+++ SUPPLIED MATERIAL +++

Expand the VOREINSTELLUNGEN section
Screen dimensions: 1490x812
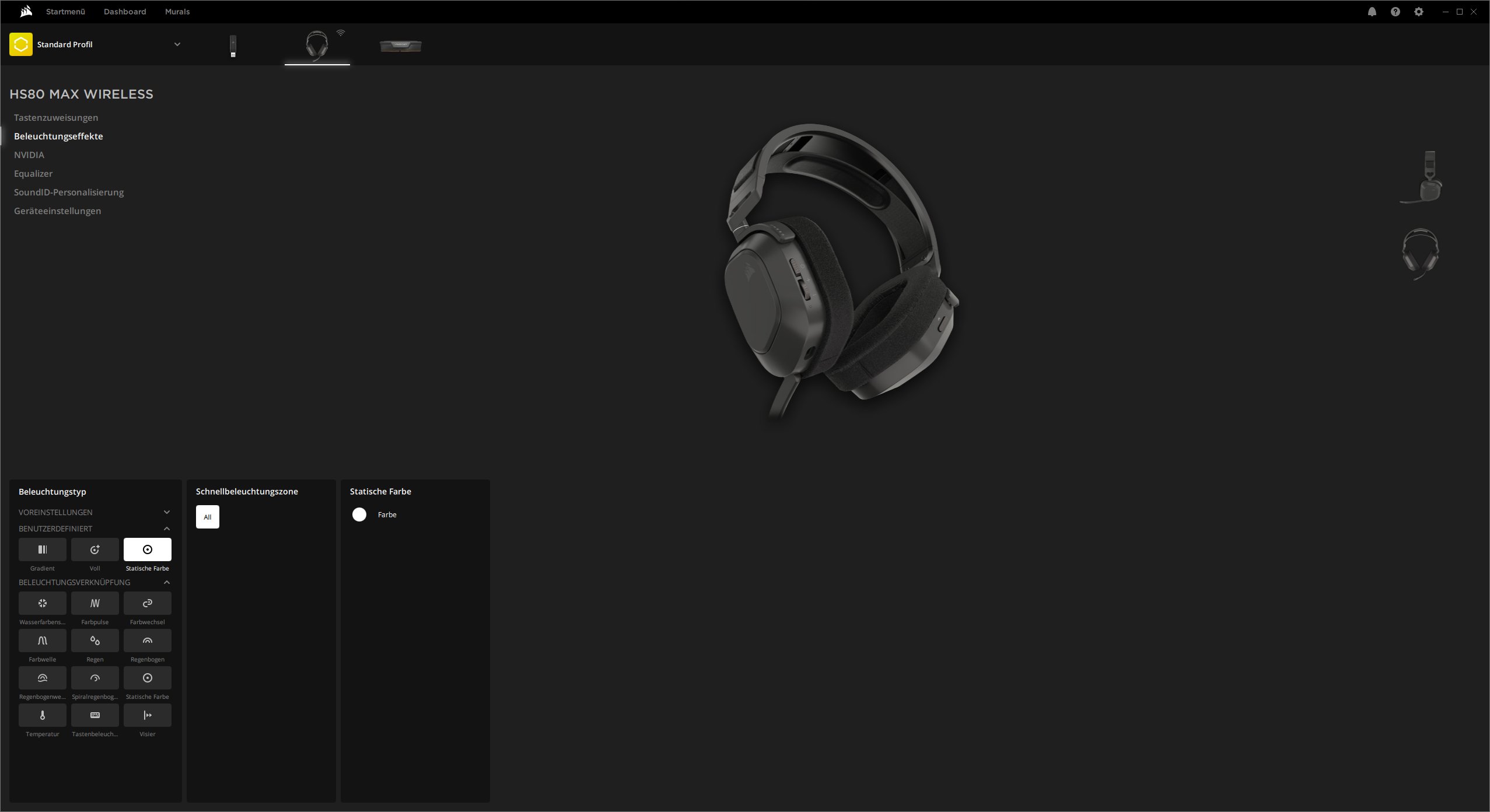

+++
+++ SUPPLIED MATERIAL +++

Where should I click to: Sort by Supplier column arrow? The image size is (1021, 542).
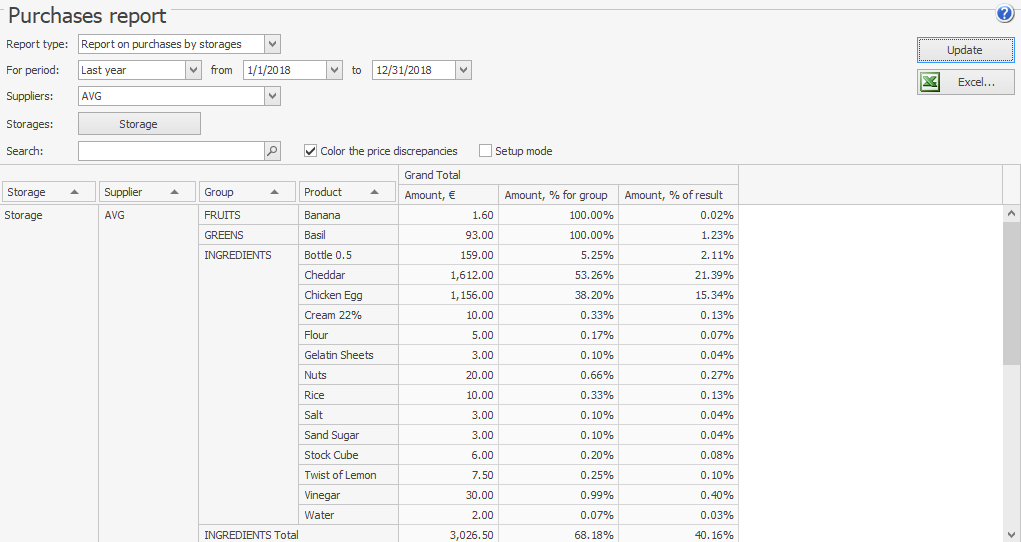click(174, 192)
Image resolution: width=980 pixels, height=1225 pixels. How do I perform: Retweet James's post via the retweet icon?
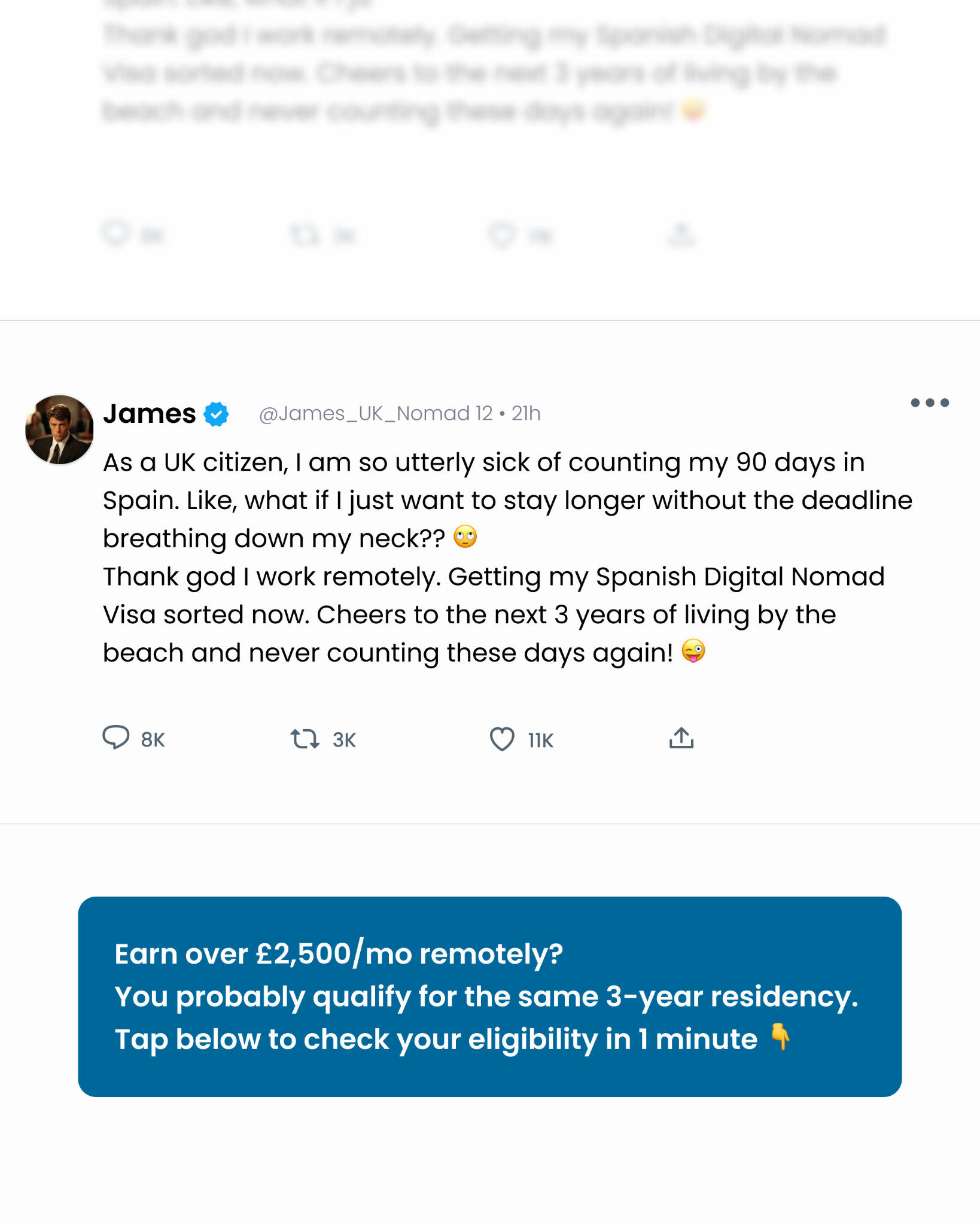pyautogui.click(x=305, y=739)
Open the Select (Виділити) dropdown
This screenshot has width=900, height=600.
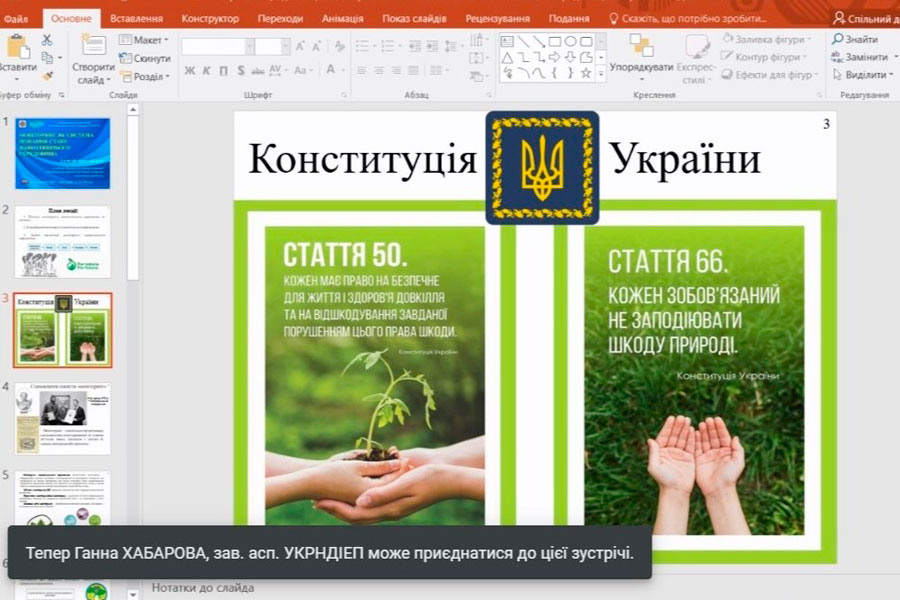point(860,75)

+++

* [YOUR INSTRUCTIONS]
Arrange everything from the line containing "Image resolution: width=980" down to the line containing "point(860,75)" as a two-column CSV with the headers instruction and location, one row per record. Put the record's text and its answer each in a single quoted field, replace line breaks with spaces, and leave out the pictures.

* [ANSWER TO THIS EXERCISE]
instruction,location
"Image resolution: width=980 pixels, height=1225 pixels. How do I perform: Retweet James's post via the retweet icon?","pyautogui.click(x=305, y=739)"
"Open the Select (Виділити) dropdown This screenshot has width=900, height=600.","point(860,75)"